Curcuphenol possesses an unusual histone deacetylase enhancing activity that counters immune escape in metastatic tumours

Curcuphenol, a common component of the culinary spices, naturally found in marine invertebrates and plants, has been identified as a novel candidate for reversing immune escape by restoring expression of the antigen presentation machinery (APM) in invasive cancers, thereby resurrecting the immune recognition of metastatic tumours. Two synthetic curcuphenol analogues, were prepared by informed design that demonstrated consistent induction of APM expression in metastatic prostate and lung carcinoma cells. Both analogues were subsequently found to possess a previously undescribed histone deacetylase (HDAC)-enhancing activity. Remarkably, the H3K27ac ChIPseq analysis of curcuphenol-treated cells reveals that the induced epigenomic marks closely resemble the changes in genome-wide pattern observed with interferon-γ, a cytokine instrumental for orchestrating innate and adaptive immunity. These observations link dietary components to modifying epigenetic programs that modulate gene expression guiding poised immunity.
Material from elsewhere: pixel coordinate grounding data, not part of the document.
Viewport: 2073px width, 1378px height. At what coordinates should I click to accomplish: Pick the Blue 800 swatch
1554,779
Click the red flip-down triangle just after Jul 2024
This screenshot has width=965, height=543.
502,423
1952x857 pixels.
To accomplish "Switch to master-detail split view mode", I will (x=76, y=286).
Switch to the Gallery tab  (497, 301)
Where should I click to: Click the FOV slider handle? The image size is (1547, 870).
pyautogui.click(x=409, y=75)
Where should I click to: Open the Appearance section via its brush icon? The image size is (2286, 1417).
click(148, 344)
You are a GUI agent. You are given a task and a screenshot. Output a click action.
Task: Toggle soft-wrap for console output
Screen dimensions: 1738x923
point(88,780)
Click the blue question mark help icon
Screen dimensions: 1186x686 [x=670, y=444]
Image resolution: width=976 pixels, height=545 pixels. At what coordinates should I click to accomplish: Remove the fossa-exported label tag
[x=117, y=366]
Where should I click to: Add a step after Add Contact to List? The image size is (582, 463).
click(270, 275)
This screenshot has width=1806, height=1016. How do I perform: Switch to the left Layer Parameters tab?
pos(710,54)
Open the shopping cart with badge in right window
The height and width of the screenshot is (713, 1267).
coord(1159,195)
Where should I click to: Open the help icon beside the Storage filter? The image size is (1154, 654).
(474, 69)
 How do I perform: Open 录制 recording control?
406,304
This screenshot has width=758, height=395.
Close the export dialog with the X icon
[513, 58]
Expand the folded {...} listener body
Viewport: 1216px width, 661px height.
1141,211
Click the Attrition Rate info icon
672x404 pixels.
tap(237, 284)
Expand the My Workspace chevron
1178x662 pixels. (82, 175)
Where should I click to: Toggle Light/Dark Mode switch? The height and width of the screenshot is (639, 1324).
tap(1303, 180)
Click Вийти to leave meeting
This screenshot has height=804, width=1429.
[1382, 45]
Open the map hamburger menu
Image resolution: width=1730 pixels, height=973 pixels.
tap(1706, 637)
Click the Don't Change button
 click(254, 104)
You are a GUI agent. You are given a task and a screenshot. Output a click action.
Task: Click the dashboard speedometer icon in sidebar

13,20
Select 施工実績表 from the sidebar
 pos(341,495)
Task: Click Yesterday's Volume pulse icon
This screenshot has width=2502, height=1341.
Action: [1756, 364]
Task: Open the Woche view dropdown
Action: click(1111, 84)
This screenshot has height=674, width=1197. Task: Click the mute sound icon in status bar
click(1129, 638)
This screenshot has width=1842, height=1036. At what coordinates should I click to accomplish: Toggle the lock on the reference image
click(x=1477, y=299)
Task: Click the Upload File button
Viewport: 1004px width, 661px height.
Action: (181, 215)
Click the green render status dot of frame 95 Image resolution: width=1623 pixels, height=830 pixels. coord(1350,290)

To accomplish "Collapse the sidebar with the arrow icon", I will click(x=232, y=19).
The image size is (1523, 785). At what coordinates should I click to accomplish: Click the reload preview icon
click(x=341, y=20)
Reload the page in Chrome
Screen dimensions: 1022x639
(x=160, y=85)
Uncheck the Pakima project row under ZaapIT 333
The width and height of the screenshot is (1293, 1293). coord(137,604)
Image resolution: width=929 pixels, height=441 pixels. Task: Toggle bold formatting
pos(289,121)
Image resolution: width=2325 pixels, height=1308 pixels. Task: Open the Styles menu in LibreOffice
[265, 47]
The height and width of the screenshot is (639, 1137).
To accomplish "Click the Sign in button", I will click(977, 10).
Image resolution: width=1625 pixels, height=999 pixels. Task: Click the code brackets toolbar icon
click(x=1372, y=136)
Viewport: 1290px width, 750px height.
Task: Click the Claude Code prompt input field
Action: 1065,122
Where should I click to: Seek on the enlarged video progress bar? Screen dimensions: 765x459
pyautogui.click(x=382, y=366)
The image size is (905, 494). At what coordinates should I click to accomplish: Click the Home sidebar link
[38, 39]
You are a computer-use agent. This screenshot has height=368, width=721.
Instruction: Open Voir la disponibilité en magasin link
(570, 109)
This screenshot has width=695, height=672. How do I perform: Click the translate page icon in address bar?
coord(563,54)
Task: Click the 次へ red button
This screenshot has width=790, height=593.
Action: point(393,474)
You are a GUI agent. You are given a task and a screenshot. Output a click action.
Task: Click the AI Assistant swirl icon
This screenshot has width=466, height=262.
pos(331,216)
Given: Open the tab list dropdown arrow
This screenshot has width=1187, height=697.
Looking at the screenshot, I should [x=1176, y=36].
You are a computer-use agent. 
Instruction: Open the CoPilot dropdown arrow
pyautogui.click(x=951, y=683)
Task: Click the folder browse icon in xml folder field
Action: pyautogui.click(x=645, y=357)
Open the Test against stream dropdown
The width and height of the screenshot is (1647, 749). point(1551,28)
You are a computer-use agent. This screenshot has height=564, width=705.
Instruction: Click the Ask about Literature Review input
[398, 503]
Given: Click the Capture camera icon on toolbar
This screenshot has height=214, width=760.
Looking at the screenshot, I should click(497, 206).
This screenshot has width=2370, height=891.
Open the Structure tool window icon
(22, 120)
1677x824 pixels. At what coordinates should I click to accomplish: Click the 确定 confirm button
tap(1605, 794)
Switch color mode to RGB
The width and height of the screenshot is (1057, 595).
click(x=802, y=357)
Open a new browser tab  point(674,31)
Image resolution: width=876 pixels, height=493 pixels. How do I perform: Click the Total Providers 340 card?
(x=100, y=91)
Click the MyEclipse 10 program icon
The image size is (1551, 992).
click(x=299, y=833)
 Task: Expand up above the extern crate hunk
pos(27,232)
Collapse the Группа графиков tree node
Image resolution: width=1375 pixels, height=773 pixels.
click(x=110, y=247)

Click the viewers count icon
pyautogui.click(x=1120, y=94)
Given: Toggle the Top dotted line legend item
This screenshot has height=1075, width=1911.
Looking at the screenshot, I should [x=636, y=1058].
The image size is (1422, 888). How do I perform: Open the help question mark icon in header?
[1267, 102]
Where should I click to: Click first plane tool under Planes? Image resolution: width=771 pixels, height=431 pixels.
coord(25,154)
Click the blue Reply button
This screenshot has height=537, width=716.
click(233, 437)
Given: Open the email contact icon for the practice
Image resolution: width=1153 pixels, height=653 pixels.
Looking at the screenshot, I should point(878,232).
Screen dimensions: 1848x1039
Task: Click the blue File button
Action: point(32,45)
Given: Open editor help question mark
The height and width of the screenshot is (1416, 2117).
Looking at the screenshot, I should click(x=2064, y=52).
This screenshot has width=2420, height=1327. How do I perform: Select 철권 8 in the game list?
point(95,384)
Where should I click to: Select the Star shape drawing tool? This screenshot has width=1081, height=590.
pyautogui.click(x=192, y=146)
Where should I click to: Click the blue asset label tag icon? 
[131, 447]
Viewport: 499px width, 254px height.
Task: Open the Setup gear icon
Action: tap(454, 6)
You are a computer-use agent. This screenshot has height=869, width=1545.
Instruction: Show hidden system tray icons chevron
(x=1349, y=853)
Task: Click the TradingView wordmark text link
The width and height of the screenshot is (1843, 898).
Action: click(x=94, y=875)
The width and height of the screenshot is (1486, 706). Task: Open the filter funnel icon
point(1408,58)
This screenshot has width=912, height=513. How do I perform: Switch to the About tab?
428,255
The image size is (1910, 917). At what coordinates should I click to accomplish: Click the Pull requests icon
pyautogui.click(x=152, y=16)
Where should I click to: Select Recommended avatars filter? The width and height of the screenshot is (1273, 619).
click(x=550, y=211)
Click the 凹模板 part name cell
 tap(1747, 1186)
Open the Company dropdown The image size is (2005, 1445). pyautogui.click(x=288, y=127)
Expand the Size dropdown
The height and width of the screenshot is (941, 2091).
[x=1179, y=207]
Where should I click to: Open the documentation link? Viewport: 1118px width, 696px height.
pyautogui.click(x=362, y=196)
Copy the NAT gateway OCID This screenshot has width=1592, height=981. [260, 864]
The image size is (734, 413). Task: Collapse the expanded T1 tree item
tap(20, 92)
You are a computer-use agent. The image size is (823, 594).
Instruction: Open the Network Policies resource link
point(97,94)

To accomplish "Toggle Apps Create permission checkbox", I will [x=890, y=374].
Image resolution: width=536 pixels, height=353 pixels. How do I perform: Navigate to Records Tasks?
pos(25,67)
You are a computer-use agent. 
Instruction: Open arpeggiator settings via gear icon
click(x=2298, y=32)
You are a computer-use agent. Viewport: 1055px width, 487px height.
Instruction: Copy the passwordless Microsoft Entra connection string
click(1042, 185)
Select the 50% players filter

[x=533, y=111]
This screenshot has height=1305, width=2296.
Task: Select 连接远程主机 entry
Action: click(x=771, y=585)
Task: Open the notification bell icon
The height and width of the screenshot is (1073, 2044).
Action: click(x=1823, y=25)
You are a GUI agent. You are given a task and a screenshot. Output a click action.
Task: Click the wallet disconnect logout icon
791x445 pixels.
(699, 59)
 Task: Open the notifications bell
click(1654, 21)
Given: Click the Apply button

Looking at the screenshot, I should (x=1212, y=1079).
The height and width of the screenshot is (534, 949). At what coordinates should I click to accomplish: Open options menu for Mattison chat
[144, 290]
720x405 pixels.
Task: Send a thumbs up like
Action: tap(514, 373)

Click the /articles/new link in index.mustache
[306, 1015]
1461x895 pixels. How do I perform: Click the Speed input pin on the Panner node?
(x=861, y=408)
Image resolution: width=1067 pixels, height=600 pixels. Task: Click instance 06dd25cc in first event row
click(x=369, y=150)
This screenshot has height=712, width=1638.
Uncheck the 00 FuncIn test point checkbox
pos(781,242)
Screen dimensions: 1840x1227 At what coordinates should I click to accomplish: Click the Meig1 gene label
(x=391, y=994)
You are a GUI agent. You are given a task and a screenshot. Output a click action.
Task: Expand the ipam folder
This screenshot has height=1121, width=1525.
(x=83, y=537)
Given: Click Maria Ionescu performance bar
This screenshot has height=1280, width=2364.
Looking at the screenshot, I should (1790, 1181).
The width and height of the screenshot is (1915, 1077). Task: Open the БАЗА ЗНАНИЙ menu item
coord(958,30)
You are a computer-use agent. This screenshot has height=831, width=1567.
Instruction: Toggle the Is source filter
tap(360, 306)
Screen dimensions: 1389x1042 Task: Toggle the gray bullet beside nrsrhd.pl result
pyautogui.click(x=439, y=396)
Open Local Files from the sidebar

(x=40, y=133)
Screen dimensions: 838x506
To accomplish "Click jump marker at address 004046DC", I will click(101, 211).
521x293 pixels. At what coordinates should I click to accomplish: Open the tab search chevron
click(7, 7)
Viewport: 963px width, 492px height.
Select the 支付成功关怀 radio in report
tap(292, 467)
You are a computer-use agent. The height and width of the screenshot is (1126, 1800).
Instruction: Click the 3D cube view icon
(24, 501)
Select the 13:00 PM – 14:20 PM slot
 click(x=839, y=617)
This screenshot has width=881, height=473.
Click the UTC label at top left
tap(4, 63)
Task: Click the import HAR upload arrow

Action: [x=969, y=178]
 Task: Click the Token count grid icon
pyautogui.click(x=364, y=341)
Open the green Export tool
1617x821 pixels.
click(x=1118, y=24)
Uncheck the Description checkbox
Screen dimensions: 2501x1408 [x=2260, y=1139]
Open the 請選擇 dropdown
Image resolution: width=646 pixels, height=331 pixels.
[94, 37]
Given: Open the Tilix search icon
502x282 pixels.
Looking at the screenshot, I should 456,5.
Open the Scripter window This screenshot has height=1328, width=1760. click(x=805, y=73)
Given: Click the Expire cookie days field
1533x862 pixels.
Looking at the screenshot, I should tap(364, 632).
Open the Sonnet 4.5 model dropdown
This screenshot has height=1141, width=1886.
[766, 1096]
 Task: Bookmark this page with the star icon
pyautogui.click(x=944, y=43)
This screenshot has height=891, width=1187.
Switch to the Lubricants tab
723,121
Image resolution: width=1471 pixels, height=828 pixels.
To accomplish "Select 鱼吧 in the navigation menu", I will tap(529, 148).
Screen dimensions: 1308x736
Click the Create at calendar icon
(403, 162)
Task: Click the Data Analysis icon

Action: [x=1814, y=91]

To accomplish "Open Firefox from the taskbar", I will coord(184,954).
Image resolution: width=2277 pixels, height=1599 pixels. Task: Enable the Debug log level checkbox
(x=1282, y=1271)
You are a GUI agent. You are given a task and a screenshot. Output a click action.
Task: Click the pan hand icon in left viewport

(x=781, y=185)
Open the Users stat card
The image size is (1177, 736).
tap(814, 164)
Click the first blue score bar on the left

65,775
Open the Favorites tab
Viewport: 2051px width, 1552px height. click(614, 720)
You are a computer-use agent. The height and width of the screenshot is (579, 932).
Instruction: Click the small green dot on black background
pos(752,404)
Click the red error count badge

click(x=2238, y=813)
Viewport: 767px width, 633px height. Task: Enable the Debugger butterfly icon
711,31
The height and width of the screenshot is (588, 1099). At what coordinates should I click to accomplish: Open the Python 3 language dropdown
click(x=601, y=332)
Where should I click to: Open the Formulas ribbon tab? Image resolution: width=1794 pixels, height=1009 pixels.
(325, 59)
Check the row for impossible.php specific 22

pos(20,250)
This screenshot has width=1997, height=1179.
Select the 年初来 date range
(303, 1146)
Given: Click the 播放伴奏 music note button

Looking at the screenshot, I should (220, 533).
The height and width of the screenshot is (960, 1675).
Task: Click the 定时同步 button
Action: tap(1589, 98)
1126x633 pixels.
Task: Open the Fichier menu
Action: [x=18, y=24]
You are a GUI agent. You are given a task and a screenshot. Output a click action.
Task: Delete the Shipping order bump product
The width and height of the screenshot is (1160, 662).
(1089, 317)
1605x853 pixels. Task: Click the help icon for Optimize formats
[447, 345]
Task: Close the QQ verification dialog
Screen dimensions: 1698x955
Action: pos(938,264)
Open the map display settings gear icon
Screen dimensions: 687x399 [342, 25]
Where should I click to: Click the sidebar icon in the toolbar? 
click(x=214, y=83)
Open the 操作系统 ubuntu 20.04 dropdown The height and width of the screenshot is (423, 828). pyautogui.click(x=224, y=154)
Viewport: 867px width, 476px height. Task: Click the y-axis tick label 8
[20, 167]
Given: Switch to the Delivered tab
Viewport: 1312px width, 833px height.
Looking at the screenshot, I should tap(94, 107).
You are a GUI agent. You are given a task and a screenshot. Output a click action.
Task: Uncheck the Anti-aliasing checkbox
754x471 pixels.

A novel cell-based screen identifies chemical entities that reverse the immune-escape phenotype of metastatic tumours

Genetic and epigenetic events have been implicated in the downregulation of the cellular antigen processing and presentation machinery (APM), which in turn, has been associated with cancer evasion of the immune system. When these essential components are lacking, cancers develop the ability to subvert host immune surveillance allowing cancer cells to become invisible to the immune system and, in turn, promote cancer metastasis. Here we describe and validate the first high-throughput cell-based screening assay to identify chemical extracts and unique chemical entities that reverse the downregulation of APM components in cell lines derived from metastatic tumours. Through the screening of a library of 480 marine invertebrate extracts followed by bioassay-guided fractionation, curcuphenol, a common sesquiterpene phenol derived from turmeric, was identified as the active compound of one of the extracts. We demonstrate that curcuphenol induces the expression of the APM components, TAP-1 and MHC-I molecules, in cell lines derived from both metastatic prostate and lung carcinomas. Turmeric and curcumins that contain curcuphenol have long been utilized not only as a spice in the preparation of food, but also in traditional medicines for treating cancers. The remarkable discovery that a common component of spices can increase the expression of APM components in metastatic tumour cells and, therefore reverse immune-escape mechanisms, provides a rationale for the development of foods and advanced nutraceuticals as therapeutic candidates for harnessing the power of the immune system to recognize and destroy metastatic cancers.